Cedar Homestay, which has completed four years last year, receives about four tourists during the Hornbill Festival, with most preferring to experience the local culture and ambience of the community.
Lalhou’s Homestay situated near the National Highway which has completed six years and earns about two lakhs during the ten day Hornbill Festival. “Most tourists seek secure places and are interested in cultural exchange. They love the local cuisines and the hospitality here,” says Ketelheno Bio at Lalhou’s Homestay.
A major challenge for Homestay owners is access to basic amenities and food items for foreign tourists, which are not readily available in local markets. There is also the problem of irregular electricity.
Another challenge, says Bio, is the expectation of luxury services especially from domestic tourists, given that there are no proper guidelines and regulations.
However, for the owners of Japfü Homestay which has catered mostly to domestic tourists, the problems are few as, “many of them are open to the idea of exploring our local cuisines, so that makes it easier for us to host them.”

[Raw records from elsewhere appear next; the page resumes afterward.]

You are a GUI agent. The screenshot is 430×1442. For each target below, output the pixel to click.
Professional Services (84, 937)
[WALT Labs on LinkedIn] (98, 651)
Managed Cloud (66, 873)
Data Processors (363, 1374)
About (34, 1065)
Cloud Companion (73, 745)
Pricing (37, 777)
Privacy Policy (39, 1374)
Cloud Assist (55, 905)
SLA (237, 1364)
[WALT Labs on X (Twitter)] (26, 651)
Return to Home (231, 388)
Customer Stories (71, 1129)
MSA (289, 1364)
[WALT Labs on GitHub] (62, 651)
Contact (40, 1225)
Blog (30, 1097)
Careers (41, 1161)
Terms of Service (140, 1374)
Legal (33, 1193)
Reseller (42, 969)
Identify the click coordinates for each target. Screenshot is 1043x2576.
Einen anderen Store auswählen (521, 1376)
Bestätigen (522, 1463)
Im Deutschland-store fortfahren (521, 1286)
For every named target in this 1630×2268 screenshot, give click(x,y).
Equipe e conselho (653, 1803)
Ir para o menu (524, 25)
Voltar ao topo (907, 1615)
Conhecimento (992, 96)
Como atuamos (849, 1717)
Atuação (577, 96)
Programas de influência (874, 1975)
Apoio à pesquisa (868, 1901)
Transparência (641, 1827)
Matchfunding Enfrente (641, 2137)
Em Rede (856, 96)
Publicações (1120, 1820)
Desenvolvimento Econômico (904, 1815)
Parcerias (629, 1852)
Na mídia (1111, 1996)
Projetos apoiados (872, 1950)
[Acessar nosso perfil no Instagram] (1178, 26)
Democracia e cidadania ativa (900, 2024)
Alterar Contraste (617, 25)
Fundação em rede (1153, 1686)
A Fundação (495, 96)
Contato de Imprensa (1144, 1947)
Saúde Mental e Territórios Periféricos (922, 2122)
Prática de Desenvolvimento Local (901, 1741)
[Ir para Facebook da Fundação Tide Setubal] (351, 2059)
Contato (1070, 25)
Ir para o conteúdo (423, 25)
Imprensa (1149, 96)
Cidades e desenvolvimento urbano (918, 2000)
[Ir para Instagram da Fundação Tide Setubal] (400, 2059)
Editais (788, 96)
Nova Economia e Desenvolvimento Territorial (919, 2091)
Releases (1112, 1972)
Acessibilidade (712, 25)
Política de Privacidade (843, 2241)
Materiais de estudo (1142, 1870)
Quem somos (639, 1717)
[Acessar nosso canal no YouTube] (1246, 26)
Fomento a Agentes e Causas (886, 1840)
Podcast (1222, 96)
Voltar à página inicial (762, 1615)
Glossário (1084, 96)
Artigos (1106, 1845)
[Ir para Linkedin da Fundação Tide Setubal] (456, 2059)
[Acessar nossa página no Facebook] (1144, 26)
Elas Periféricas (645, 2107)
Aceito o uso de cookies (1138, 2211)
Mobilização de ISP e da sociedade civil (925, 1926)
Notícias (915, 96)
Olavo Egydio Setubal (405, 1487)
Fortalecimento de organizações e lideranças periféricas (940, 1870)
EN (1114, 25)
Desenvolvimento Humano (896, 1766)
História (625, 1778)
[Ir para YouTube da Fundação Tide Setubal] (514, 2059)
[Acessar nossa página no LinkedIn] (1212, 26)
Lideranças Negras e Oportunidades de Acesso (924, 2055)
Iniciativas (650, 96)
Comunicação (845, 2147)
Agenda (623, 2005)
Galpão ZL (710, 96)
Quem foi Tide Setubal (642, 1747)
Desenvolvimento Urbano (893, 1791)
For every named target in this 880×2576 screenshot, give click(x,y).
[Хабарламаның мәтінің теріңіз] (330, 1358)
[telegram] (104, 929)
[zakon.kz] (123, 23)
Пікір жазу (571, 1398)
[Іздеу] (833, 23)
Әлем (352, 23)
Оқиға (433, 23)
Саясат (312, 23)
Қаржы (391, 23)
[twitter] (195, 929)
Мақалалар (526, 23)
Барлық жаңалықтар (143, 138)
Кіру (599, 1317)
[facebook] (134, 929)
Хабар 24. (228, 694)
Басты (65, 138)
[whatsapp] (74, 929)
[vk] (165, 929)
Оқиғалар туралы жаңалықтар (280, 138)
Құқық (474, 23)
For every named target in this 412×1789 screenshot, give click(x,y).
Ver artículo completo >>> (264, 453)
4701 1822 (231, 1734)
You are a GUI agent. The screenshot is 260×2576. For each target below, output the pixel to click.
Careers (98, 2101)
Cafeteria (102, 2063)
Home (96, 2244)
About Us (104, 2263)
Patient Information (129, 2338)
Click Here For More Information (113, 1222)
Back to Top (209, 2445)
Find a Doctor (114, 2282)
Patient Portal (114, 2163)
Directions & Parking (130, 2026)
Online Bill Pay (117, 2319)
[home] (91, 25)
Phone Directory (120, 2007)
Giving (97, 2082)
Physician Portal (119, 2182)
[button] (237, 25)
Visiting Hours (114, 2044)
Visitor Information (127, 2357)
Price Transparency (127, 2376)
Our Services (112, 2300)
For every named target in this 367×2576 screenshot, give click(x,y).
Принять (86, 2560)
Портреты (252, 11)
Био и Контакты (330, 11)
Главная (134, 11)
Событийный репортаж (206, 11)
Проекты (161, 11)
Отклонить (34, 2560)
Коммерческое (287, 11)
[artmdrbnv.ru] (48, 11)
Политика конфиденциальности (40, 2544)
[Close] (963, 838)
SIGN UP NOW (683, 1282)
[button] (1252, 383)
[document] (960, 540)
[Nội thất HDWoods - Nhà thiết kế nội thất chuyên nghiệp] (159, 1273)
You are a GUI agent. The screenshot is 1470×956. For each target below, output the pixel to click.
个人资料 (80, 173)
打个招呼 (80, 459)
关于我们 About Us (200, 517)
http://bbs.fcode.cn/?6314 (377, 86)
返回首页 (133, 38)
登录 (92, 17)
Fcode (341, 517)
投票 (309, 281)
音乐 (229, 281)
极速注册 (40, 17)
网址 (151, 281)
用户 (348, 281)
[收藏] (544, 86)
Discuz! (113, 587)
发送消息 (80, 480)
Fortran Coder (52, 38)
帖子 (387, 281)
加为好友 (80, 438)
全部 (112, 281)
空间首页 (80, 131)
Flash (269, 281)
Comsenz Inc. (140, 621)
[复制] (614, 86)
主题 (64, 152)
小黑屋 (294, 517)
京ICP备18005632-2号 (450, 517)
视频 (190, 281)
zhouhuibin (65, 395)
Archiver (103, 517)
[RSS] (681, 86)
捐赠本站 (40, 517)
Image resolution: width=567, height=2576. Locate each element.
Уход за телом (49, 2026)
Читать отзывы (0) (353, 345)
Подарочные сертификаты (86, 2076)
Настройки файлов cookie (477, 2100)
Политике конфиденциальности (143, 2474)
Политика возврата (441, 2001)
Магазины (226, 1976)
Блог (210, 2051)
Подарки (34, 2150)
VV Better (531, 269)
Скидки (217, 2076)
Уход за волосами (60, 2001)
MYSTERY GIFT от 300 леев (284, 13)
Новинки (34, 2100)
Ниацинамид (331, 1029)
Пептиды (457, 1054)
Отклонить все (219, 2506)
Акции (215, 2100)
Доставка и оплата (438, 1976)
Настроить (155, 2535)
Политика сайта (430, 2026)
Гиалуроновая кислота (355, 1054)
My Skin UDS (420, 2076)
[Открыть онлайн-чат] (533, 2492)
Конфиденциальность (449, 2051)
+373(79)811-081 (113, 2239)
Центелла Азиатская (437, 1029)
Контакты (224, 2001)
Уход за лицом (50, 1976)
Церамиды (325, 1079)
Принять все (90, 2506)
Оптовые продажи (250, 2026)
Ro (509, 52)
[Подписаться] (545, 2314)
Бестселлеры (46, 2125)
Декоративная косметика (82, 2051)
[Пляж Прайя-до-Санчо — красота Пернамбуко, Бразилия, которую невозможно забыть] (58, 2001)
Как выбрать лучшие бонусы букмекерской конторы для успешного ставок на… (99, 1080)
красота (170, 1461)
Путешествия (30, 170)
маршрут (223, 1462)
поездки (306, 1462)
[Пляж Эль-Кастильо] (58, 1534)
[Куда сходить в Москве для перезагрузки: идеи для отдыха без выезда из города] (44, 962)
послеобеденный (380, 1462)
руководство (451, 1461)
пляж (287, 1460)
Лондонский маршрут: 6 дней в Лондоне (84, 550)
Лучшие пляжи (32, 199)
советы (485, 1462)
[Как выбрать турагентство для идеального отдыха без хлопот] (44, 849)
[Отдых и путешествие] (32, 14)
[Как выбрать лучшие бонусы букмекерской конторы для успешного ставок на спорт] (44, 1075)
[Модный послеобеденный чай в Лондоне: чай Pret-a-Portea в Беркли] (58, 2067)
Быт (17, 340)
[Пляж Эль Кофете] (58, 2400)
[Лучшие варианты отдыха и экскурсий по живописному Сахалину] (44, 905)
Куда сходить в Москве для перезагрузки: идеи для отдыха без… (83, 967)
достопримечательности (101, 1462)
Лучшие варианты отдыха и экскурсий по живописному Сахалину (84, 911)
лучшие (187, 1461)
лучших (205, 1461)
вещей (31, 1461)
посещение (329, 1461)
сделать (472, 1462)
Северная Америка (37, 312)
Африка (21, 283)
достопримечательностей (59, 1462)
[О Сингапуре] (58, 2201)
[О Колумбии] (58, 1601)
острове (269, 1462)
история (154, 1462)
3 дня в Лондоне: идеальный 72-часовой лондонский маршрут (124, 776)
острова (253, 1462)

Homestays are beneficial for tourists, according to Zhasa, as they provide them more security and convenient access to places they want to explore, besides experiencing the local culture.
“The Homestays have made a positive impact as there is substantial economic benefit and alternative source of livelihood for our people. It is also good exposure for our people here,” says Visi at Cedar Homestay.
Apart from the economy aspect, leaving a positive impression on the tourists is another enriching experience.
“Tourists leave with a positive impression of the Naga Hospitality, diversity of our culture, our unique cuisine and the strong community bonding,” says Bio.
Zhasa is of the view that the Homestays at Kipfüzha, Kigwema has hugely benefitted the locals. “The locals have been able to upgrade themselves. These they have done independently without any assistance from the government. And whatever they are earning, they are putting it back to the community,” remarks Zhasa.